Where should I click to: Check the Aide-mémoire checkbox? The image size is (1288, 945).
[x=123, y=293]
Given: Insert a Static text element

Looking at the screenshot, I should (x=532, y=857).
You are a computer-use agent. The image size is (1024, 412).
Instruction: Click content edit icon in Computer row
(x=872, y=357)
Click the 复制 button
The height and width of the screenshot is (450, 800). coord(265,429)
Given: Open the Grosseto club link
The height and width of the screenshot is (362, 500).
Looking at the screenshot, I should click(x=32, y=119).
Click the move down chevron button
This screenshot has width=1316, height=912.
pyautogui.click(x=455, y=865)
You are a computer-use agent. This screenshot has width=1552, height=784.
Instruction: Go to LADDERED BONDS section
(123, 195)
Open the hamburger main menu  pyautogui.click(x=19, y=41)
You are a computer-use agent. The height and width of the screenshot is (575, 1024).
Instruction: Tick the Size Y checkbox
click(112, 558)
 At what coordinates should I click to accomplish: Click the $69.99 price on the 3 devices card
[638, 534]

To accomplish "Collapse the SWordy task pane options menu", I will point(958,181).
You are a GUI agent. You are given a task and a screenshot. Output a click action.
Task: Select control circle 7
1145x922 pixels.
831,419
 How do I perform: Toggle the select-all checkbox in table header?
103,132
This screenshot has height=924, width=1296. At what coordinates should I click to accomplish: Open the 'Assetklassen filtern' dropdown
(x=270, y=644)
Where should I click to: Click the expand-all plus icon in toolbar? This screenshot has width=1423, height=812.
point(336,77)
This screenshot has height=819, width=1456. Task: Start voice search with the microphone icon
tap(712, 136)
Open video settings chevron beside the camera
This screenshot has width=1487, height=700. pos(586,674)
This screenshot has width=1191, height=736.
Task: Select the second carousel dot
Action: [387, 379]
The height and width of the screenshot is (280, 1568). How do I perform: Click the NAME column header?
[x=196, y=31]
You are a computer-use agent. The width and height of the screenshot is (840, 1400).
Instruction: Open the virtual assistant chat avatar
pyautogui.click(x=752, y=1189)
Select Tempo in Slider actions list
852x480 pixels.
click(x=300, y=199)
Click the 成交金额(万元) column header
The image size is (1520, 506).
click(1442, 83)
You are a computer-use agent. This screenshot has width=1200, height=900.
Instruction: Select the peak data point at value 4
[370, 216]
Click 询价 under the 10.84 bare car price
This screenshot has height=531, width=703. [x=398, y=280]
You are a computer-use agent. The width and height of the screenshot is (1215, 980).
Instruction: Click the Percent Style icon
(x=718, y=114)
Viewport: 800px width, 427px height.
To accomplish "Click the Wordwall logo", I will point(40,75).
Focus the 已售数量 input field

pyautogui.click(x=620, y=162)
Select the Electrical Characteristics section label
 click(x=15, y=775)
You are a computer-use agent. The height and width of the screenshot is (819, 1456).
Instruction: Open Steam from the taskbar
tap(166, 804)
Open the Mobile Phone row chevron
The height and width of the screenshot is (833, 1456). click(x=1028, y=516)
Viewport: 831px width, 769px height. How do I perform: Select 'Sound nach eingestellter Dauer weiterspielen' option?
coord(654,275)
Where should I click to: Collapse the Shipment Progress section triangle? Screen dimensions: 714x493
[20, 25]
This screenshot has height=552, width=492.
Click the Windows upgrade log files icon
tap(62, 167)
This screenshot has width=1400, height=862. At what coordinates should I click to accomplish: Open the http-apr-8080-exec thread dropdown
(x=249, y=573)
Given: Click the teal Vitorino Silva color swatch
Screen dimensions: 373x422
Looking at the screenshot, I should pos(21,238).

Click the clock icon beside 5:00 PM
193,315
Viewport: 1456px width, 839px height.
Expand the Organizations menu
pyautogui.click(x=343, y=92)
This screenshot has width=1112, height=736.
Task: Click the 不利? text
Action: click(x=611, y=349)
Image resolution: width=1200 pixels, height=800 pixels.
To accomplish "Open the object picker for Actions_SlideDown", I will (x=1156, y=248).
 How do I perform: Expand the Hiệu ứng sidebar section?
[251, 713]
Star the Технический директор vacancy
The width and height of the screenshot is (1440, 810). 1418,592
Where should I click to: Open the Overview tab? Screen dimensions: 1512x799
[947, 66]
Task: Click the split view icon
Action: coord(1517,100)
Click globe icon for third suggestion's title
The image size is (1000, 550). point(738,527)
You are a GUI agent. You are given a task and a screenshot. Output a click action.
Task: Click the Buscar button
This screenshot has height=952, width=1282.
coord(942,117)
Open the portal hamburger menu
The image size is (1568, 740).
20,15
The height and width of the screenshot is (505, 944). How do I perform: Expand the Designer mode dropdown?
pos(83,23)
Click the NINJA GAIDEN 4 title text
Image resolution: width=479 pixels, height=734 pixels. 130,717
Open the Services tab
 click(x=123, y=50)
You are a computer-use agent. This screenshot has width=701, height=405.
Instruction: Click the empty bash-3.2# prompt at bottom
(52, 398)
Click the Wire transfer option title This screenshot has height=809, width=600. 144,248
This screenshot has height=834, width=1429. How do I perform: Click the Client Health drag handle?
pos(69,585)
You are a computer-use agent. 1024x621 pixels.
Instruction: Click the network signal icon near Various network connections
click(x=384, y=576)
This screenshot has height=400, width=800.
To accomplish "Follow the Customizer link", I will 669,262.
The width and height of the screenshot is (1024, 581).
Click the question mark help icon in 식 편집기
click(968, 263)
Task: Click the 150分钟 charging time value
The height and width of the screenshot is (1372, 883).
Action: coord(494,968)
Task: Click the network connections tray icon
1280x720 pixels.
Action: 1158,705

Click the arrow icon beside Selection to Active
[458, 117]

◇ ◇ ◇

EXERCISE OBJECTIVE
Copy out the records word for word, starting at the line that contains "Viewport: 800px width, 427px height." and stopping after the line that contains "(x=249, y=573)".

COMPLETE RESPONSE
Viewport: 800px width, 427px height.
To accomplish "Click the Wordwall logo", I will point(40,75).
Focus the 已售数量 input field

pyautogui.click(x=620, y=162)
Select the Electrical Characteristics section label
 click(x=15, y=775)
You are a computer-use agent. The height and width of the screenshot is (819, 1456).
Instruction: Open Steam from the taskbar
tap(166, 804)
Open the Mobile Phone row chevron
The height and width of the screenshot is (833, 1456). click(x=1028, y=516)
Viewport: 831px width, 769px height. How do I perform: Select 'Sound nach eingestellter Dauer weiterspielen' option?
coord(654,275)
Where should I click to: Collapse the Shipment Progress section triangle? Screen dimensions: 714x493
[20, 25]
This screenshot has height=552, width=492.
Click the Windows upgrade log files icon
tap(62, 167)
This screenshot has width=1400, height=862. At what coordinates should I click to accomplish: Open the http-apr-8080-exec thread dropdown
(x=249, y=573)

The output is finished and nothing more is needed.